• Extracted text:
# math-matrix equations

posted by on .

I have a problem with the following homework question:
Which product represents the solution to the system: -y + 7x=14
-x + 4y=1

a. | (1/27) (4/27)|
| (7/27) (1/27)|

b. | (-7/3) (4/3) |
| (-1/3) (1/3) |

c. | (7/3) (-4/3) |
| (1/3) (-1/3) |

d. | (-1/27) (-4/27) |
| (-4/27) (-1/27) |

in every answer above, the matrices are multiplied by
|1 |
|14|

I'm totally confused about how they got those answers...I came up with this as a solution: 1/27 mult. by
|4 1 |
|1 7 | mult. by
|14 |
|1 |
i'm not sure what i'm doing wrong...
i really need help with this question. thanks in advance!

• math-matrix equations - ,

7 -1 14
-1 4 1

divide first row by 7 to get 1 at A11
+1 -1/7 + 2
-1 + 4 + 1

add them to get 0 in A21
+1 -1/7 + 2
+0 27/7 + 3

multiply second row by 7/27 to get 1 in A22
+1 -1/7 + 2
+0 + 1 + 7/9

that means y = 7/9. to get rid of the -1/7 in A12, add 1/7 times row 2 to row 1
1 0 19/9
0 1 7/9
so
x = 19/9
y = 7/9

check
-y + 7 x = -7/9 +133/9 = 126/9 = 14 check
-x+4y = -19/9 + 28/9 = 9/9 = 1 check

I think you may have a typo in the problem statement.

• math-matrix equations - ,

no, the problem statement is as it is on my sheet.

do you know how to answer the question how they want it (a, b, c, or d)?

• math-matrix equations - ,

trying inverse at the same time

7 -1 14 1 0
-1 4 1 0 1

divide first row by 7 to get 1 at A11
+1 -1/7 + 2 +1/7 0
-1 + 4 + 1 0 1

add them to get 0 in A21
+1 -1/7 + 2 1/7 0
+0 27/7 + 3 1/7 1

multiply second row by 7/27 to get 1 in A22
+1 -1/7 + 2 1/7 0
+0 + 1 + 7/9 1/27 7/27

that means y = 7/9. to get rid of the -1/7 in A12, add 1/7 times row 2 to row 1
1 0 19/9 4/27 1/27
0 1 7/9 1/27 7/27
That means the inverse is
4/27 1/27
1/27 7/27
that inverse times the column 14 1
should solve it
4/27 1/27 | 14
1/27 7/27 | 1

19/9
7/9
caramba

• math-matrix equations - ,

• math-matrix equations - ,

but I had to multiply by {14 1} not {1 14}

• math-matrix equations - ,

In other words, we agree.

• math-matrix equations - ,

thanks, this question is very strange but your replies are veryvery helpful =)

much appreciated!

• Information provided:
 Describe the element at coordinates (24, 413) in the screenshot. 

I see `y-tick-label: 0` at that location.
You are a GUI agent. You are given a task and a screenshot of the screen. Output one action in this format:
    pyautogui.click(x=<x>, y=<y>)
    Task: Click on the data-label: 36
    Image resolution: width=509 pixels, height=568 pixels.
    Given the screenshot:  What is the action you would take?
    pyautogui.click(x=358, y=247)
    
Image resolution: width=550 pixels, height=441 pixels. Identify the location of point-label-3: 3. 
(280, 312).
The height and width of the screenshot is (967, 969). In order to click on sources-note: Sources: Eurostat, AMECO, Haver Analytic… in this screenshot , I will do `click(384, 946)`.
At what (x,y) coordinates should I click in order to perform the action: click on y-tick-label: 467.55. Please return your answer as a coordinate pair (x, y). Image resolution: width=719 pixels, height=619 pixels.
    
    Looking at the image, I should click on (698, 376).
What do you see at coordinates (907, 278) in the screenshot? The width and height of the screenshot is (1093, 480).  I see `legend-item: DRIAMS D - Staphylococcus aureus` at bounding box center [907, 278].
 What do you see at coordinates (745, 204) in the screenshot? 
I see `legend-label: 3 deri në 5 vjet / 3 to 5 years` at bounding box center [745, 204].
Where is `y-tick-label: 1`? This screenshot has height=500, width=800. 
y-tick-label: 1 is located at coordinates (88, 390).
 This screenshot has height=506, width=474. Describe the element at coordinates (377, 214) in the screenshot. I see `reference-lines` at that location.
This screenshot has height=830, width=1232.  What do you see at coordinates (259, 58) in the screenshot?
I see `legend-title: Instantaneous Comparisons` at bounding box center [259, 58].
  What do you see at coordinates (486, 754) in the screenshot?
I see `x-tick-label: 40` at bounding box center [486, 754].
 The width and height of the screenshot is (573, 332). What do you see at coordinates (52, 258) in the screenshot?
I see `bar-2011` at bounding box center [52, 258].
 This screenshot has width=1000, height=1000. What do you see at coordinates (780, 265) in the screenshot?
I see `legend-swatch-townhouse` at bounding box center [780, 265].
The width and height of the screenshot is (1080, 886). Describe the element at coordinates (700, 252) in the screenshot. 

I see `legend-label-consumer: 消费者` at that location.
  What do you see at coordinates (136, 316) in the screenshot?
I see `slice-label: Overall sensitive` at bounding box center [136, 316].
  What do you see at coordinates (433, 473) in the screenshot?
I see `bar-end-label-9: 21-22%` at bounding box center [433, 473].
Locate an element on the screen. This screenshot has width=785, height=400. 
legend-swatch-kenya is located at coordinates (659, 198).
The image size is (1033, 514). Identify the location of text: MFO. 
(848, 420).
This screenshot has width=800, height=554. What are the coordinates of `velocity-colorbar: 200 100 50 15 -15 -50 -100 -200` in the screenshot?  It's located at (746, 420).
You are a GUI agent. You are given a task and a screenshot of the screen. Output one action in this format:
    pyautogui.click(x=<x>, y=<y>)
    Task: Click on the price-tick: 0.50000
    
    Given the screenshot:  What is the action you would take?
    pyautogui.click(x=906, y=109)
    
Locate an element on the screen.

• Instructions to follow:
In the forum thread on matrix equations, what values of x and y does the reply's row reduction give?

• Answer below:
x = 19/9 and y = 7/9